# Assigned task:
Your reply should contain nothing except the lines from the one with "Where should I" through the end of the listing below, reproduced exactly and stripped of pictures.
◆ ◆ ◆ ◆
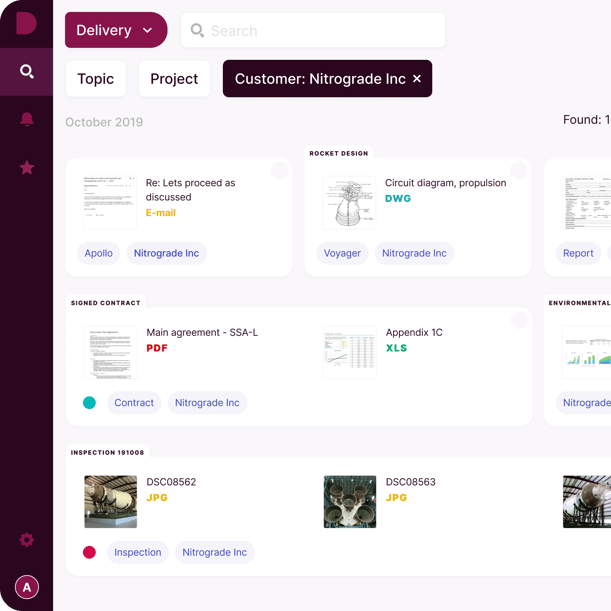The width and height of the screenshot is (611, 611).
Task: Open the DSC08563 image thumbnail
Action: point(350,502)
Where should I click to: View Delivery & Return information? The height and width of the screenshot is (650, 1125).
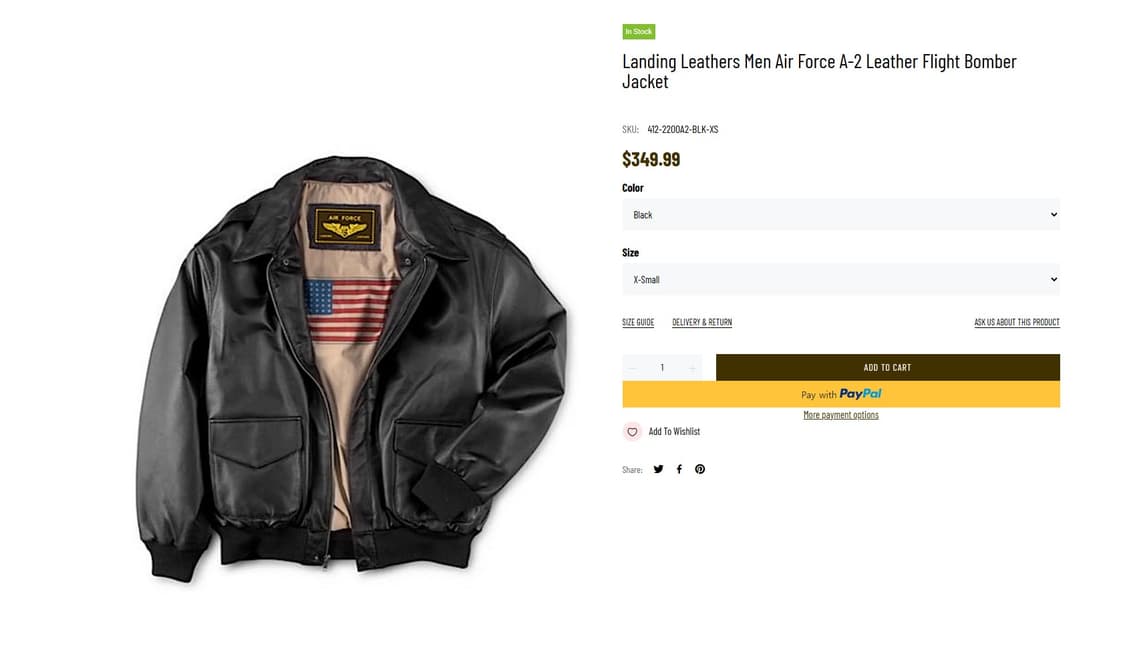tap(700, 322)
◆ ◆ ◆ ◆
# Response to the exercise:
Where should I click to: View Delivery & Return information? The height and width of the screenshot is (650, 1125).
tap(700, 322)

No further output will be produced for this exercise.